§ **Exercise goal**
Take the line that contains "The height and" and each one after it through the last line below, and retype them exactly. Leave out the pictures.
[Data section — start]
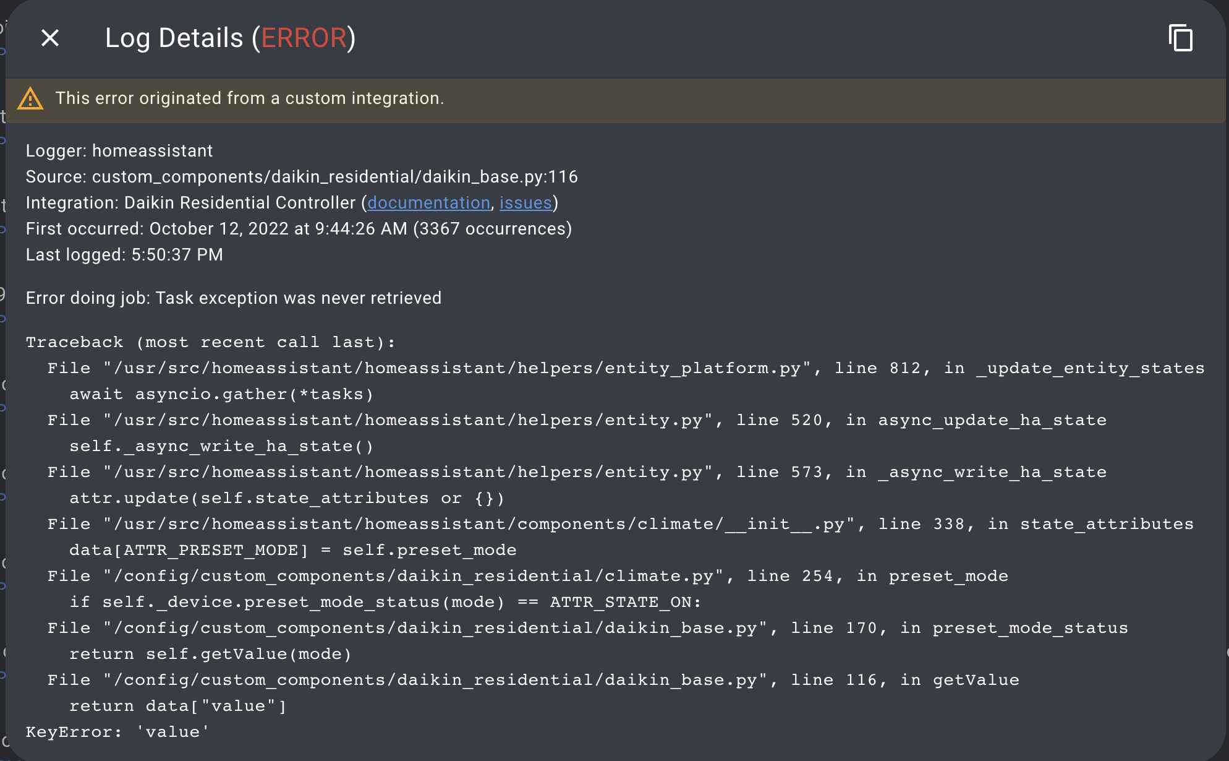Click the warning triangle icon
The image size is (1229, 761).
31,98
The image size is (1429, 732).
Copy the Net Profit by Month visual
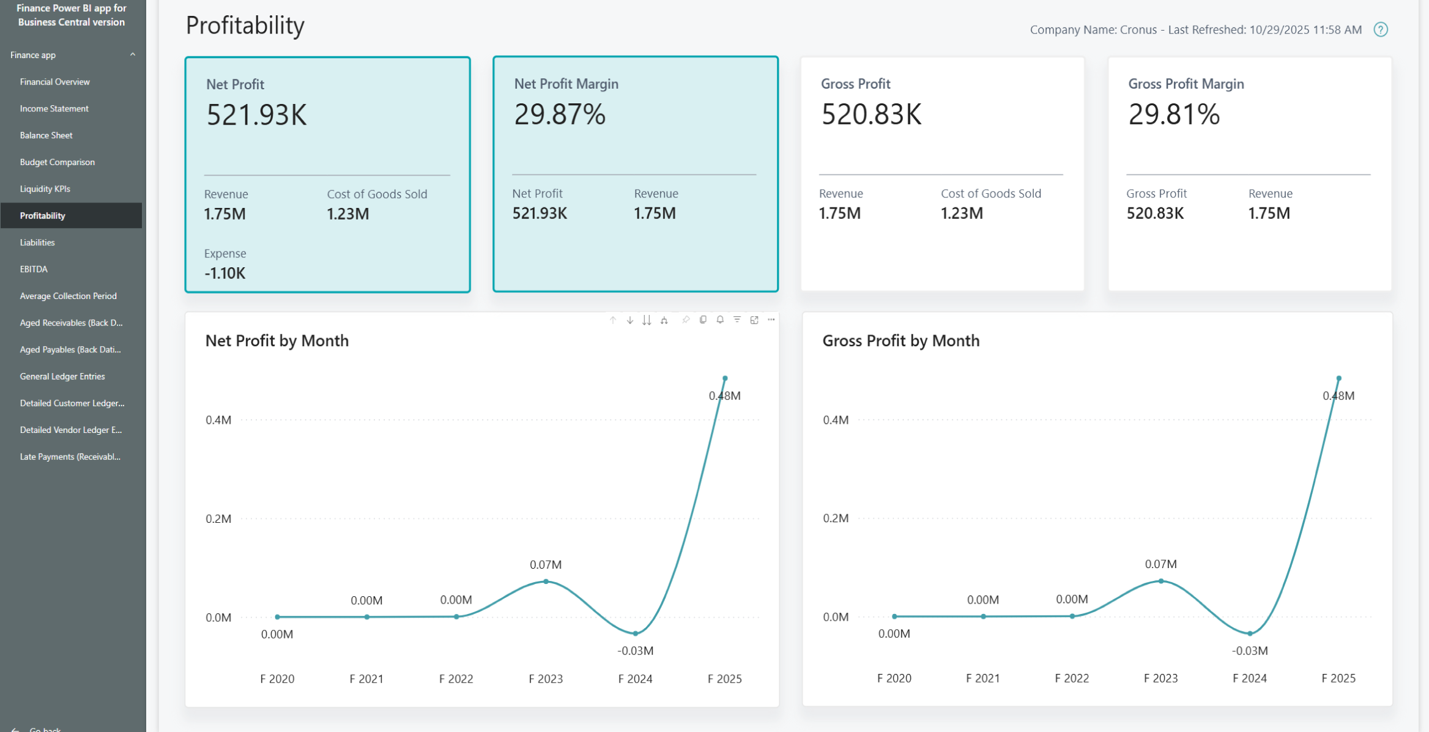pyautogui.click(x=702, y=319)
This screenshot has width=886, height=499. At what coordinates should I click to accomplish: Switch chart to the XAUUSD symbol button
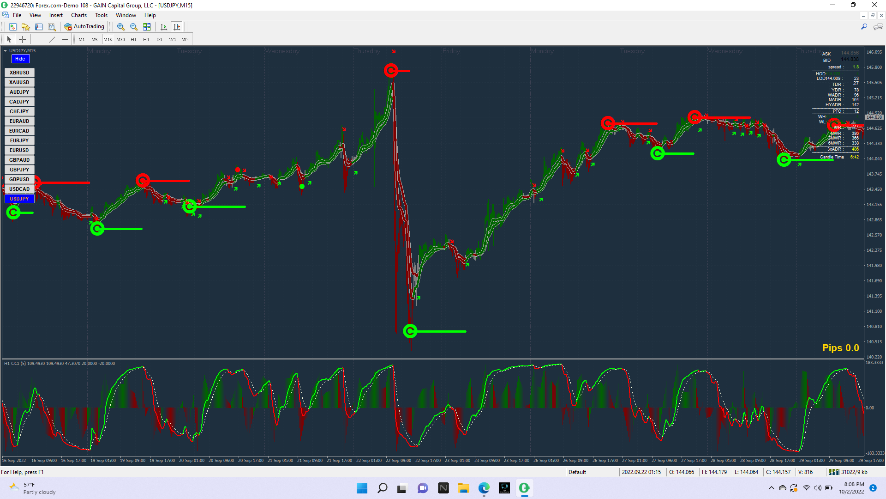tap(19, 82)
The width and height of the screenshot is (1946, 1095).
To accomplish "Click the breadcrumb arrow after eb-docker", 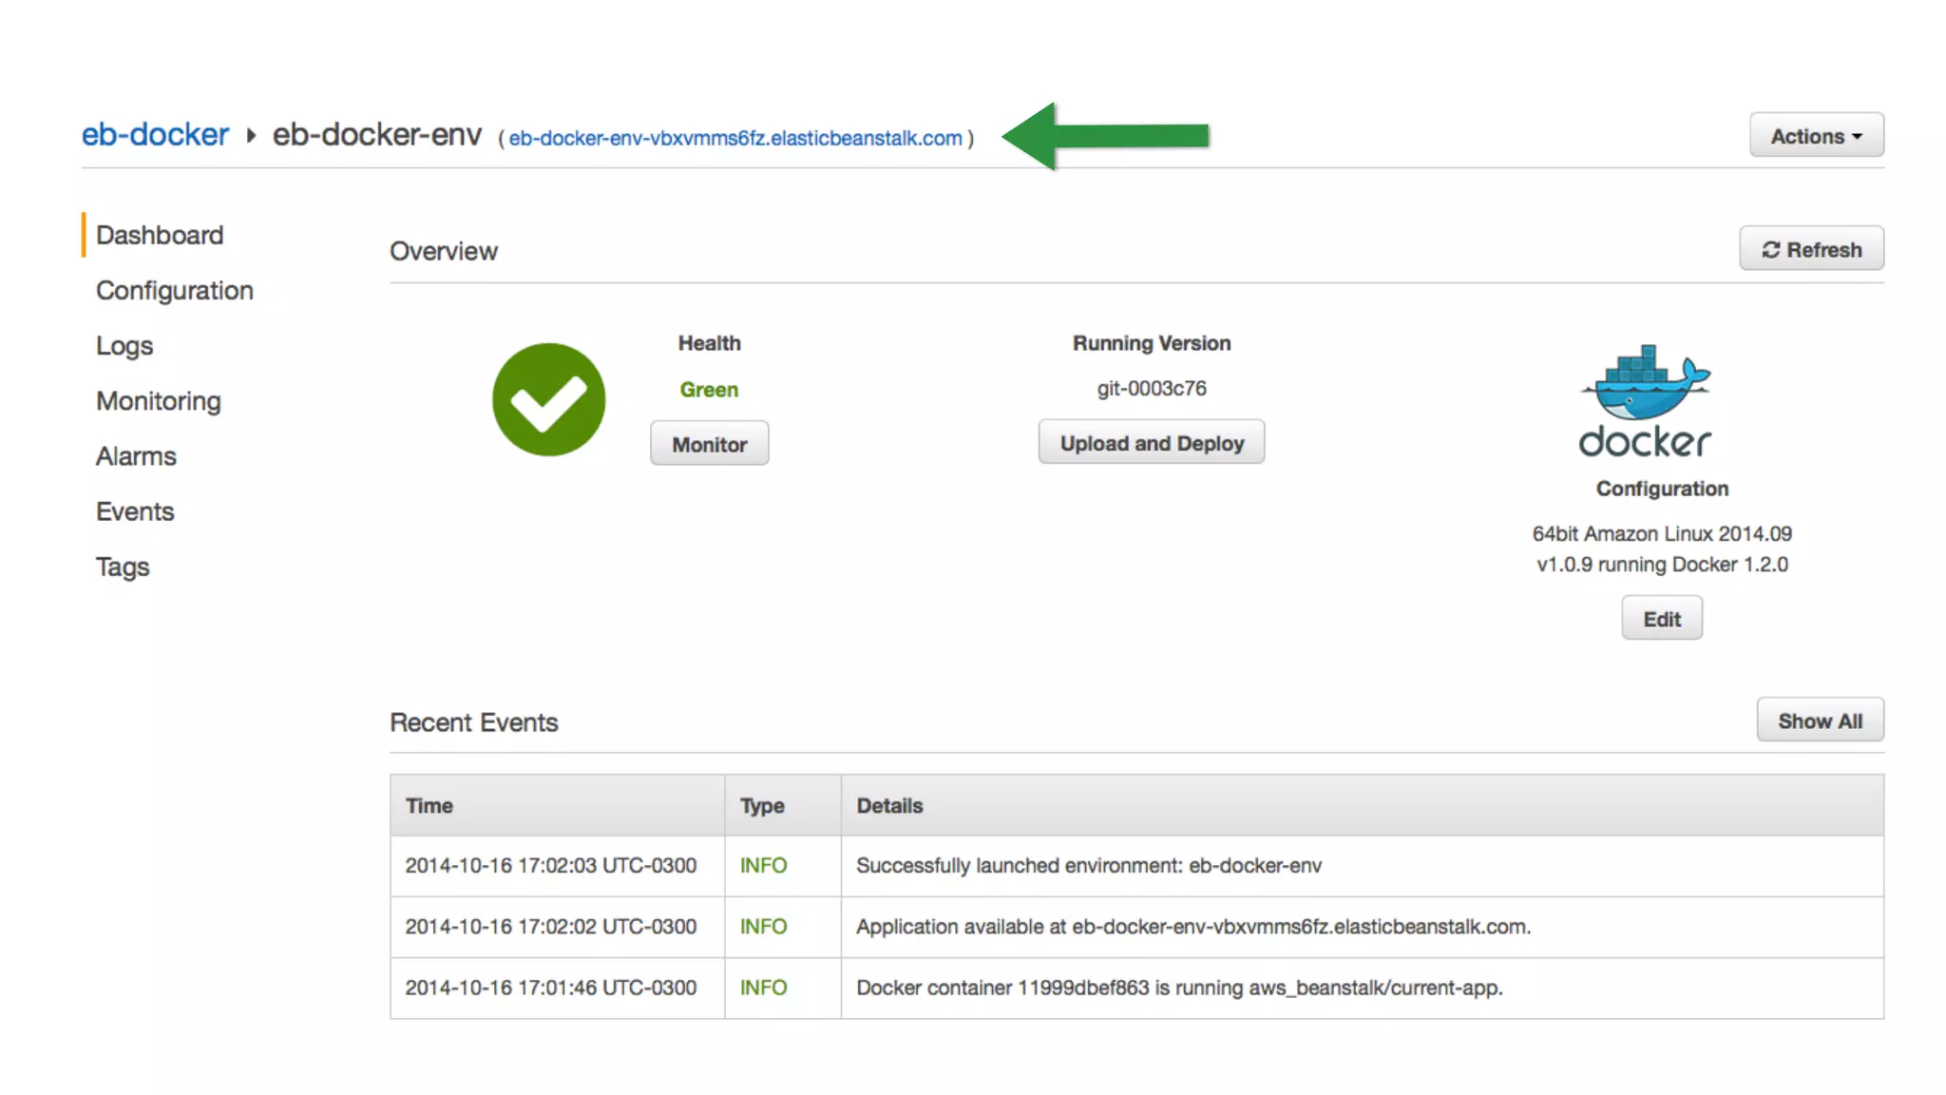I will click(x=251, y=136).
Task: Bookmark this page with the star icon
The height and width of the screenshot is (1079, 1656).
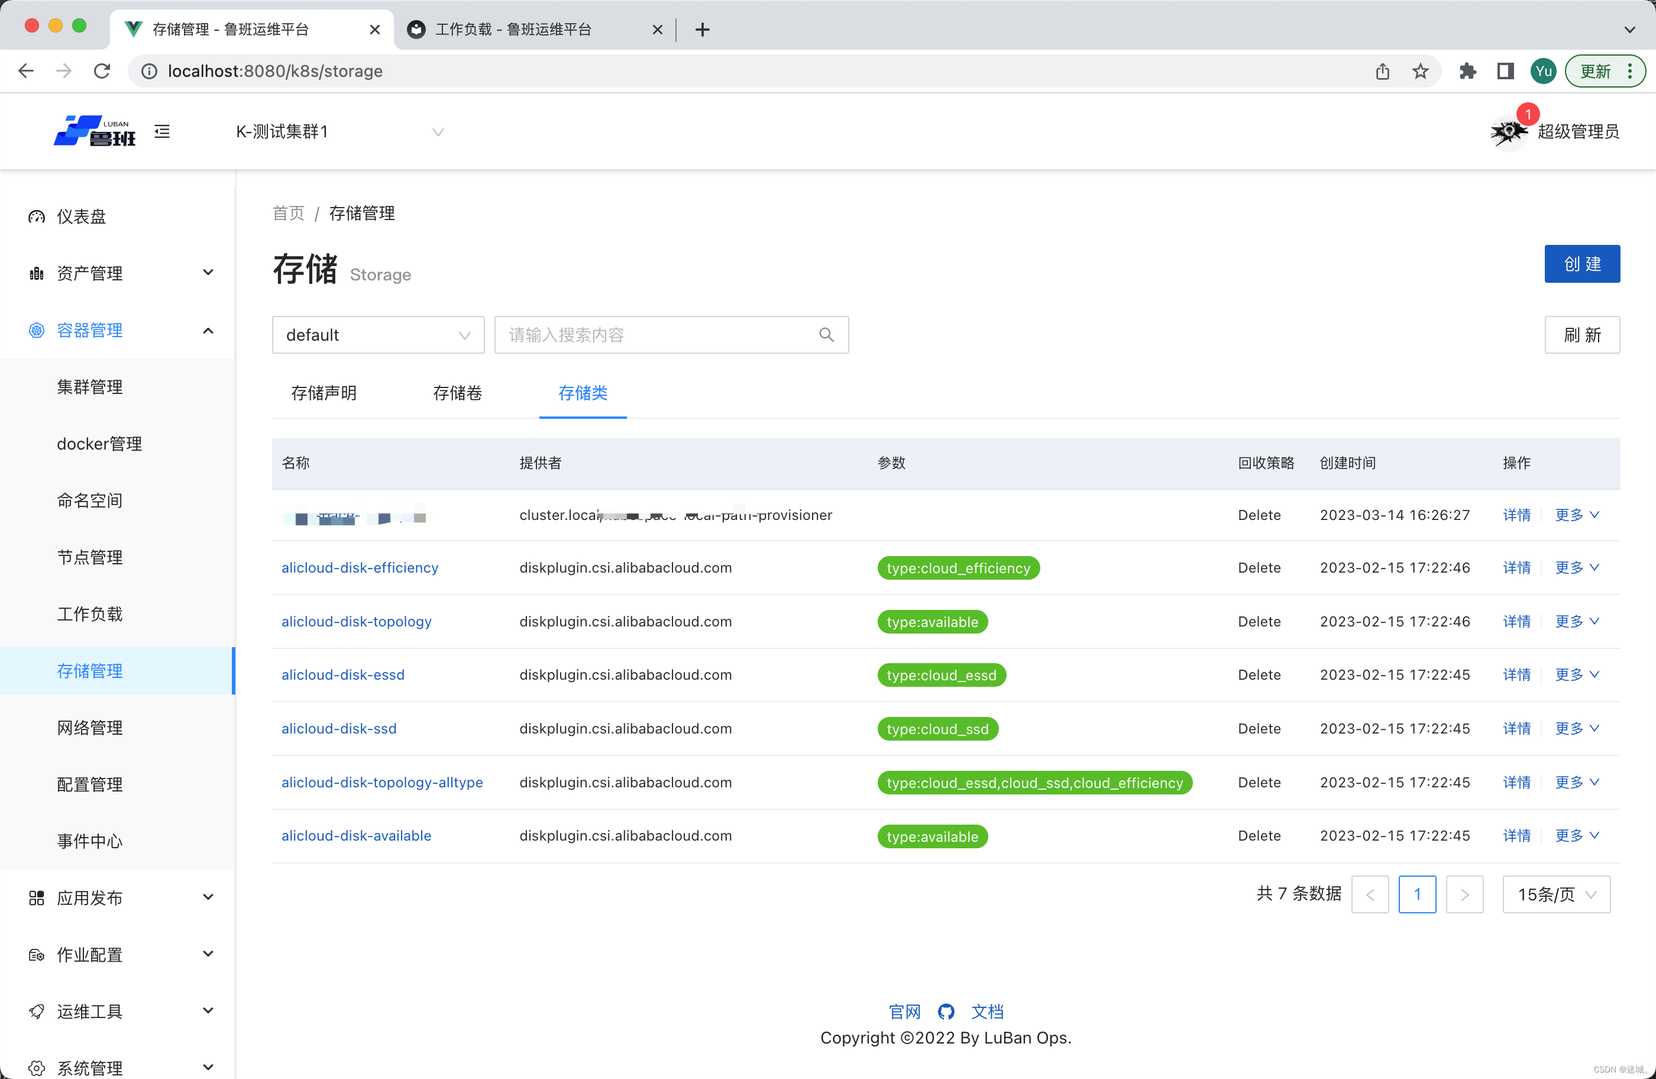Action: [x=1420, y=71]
[Data section — finish]
§ **Written answer**
The height and width of the screenshot is (1079, 1656).
Action: [x=1420, y=71]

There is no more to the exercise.